Le designer Georges Lévesque qui, avec son inséparable associée Marie-Josée Gagnon, a fondé en 1981 la boutique Scandale, est mort mardi d'une crise cardiaque, à l'âge de 59 ans. Ses robes ultra-féminines, d'inspiration gitane, ont fait sa renommée, voire son mythe.

«Il était notre Jean Paul Gaultier», a affirmé hier en entrevue téléphonique sa muse et grande amie Carole Laure, dévastée par la disparition subite du créateur, qui, ces derniers jours, apportait les dernières touches aux costumes du spectacle Cavalia.

Carole Laure a connu Georges Lévesque dans les années 70, à l'époque de la boutique Pur hasard, fondée avec Michèle Hamel, avec qui il collaborait encore, notamment aux spectacles de Cavalia. C'est d'ailleurs son amie Michèle qui lui a appris la triste nouvelle.

«C'était un ami proche, très proche. Pour moi, le boulevard Saint-Laurent ne sera plus jamais le même sans lui. Georges était un être talentueux, qui créait ses vêtements pièce par pièce, mais surtout un être très doux», dit l'actrice, dont la garde-robe est presque entièrement constituée de vêtements signés «Georges Lévesque pour Scandale».

«Il s'inspirait de tout: de l'art, de la rue. Il aimait les formes, les plissés, les drapés, les tissus, sans tenir compte de la mode», observe la styliste Dominique Viens, qui avait 18 ans quand elle a commencé à collaborer avec Lévesque.

L'ex-mannequin travaille à l'occasion à la boutique, véritable monument de la Main qui a été fréquenté par nombre de personnalités du showbiz d'ici et d'ailleurs.

«Julia Roberts est passée ici il y a un mois: elle est sortie avec la moitié de la boutique. »

Comédien et danseur, avant d'être couturier, Georges Lévesque s'est lancé dans la création de vêtements dans les années 70. Designer non-conformiste, curieux, imperméable aux modes et aux contraintes de production, il a confectionné des costumes de scènes (pour Céline Dion et Diane Dufresne), a collaboré avec le metteur en scène Gilles Maheu - créant les costumes pour Le dortoir et Don Juan - et a habillé les Véronique Cloutier, Marie-Jo Thério, Fanny Mallette, Pascale Bussières, Jean Leloup. Il a aussi conçu le costume de toréador portée par Clara Furey, lors de sa solo «carte blanche» au Quat'Sous.

Pour Denis Desro, rédacteur en chef «mode» au magazine Elle Québec, Georges Lévesque aura été «le premier vrai designer au Québec, dans la lignée de Jean-Paul Gaultier. »
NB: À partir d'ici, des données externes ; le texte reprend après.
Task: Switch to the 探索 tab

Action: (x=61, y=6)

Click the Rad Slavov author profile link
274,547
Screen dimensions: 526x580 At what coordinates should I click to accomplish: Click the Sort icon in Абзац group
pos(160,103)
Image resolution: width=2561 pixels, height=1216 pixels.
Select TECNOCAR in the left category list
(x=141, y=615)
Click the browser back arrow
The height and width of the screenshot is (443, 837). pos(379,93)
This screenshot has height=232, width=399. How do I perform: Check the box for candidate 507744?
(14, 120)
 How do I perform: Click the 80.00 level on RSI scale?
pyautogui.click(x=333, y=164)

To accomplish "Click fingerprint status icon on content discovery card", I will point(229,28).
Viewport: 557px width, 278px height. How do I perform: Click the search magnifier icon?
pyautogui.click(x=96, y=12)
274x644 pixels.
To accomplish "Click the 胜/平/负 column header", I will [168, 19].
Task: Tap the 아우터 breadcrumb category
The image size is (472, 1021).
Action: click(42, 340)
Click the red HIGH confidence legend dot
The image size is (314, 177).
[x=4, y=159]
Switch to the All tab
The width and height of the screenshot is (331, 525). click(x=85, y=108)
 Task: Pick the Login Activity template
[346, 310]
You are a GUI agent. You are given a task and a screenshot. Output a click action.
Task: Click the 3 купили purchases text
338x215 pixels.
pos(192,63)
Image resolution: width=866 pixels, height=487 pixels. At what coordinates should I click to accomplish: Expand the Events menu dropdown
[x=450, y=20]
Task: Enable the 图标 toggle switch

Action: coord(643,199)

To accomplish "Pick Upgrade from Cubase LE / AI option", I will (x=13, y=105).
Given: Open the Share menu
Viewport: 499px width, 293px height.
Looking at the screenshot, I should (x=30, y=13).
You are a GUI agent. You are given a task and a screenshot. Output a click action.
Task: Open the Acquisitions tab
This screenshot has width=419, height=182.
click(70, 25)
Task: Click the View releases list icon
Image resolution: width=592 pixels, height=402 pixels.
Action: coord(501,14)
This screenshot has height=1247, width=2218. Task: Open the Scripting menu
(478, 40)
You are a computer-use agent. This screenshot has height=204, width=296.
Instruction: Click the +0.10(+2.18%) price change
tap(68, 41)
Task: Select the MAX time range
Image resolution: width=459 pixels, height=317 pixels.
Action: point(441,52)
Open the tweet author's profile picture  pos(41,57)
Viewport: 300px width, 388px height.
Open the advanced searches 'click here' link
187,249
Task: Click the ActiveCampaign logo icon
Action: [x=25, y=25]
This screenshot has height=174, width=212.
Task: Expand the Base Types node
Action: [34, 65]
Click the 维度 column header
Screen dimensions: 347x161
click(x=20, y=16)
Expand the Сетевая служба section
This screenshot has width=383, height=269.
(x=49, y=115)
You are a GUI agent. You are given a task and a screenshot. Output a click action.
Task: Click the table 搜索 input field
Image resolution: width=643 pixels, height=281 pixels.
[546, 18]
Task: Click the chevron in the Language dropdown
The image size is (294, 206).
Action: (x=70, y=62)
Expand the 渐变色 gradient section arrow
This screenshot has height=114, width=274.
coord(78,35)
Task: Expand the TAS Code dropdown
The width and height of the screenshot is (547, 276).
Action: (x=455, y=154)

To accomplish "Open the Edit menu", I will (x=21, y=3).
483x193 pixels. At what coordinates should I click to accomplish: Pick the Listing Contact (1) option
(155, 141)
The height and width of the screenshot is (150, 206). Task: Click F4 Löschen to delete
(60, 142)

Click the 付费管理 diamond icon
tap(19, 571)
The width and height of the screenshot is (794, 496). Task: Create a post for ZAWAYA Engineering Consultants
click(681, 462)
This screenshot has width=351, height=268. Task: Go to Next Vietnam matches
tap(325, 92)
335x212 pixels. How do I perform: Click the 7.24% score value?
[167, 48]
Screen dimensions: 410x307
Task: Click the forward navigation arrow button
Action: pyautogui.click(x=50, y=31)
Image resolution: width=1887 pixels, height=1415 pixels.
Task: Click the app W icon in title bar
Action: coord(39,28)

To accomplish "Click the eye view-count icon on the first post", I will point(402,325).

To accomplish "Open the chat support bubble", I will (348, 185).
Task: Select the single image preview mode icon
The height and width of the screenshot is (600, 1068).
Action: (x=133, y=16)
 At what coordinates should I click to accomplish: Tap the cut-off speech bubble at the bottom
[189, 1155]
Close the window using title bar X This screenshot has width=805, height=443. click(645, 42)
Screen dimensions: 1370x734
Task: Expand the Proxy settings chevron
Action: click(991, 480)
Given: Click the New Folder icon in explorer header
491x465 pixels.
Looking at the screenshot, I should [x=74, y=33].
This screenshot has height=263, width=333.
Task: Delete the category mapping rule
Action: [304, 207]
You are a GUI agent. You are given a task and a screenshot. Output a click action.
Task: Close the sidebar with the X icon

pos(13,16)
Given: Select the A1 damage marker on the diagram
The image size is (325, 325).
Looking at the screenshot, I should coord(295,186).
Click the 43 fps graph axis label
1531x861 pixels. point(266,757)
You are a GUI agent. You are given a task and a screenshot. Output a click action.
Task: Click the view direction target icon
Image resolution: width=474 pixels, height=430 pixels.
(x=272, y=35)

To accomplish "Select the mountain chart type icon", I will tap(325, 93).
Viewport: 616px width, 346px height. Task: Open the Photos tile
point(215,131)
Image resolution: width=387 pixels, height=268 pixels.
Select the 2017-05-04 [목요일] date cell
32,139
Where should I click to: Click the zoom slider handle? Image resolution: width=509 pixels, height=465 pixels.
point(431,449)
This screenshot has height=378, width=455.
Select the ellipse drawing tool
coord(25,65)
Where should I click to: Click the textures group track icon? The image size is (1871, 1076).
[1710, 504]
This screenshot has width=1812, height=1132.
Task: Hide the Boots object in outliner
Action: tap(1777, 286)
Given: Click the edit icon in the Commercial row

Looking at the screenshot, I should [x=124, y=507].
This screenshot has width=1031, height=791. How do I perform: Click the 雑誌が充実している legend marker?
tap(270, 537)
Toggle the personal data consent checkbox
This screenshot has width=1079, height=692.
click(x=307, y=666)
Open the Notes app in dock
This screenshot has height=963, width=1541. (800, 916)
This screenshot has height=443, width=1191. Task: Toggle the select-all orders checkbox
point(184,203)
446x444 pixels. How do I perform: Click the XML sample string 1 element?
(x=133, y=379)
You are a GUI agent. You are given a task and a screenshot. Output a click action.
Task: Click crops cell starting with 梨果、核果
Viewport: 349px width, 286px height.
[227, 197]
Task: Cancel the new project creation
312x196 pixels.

«Il avait un style très précis, un côté très gypsy. Il se distinguait par son style coloré et chargé, ses patchworks et l'abondance de détails dans les découpes. Il faisait une mode à lui.»

Denis Desro, qui a connu Lévesque à l'époque de la boutique Pur Hasard, se souvient d'un défilé de créations Georges Lévesque au club La vie en rose, sur la rue Guy. «Il y avait Grace Jones. Pour l'époque, ce qu'il faisait était très nouveau et avant-gardiste.»

À une certaine époque, il est allé à Paris, a failli céder à l'attrait d'une production plus grande. Mais il s'est ravisé, préférant rester artisanal et conserver son rapport personnel avec sa fidèle clientèle. «Il a agi avec son instinct et était heureux de ça. Toute sa vie, il a pu créer sans s'encombrer des fabricants. C'est pour cela que son style a duré. J'en ai vu beaucoup des designers, mais rares étaient ceux dont les vêtements faisaient aussi bien que ceux de Georges Lévesque», témoigne Denis Desro.

«Il est parti comme il a vécu: sans tristesse et sans douleur», dit Dominique Viens. L'ADISQ, les Prix Gémeaux et les soirées de première montréalaises n'auront plus jamais la même allure.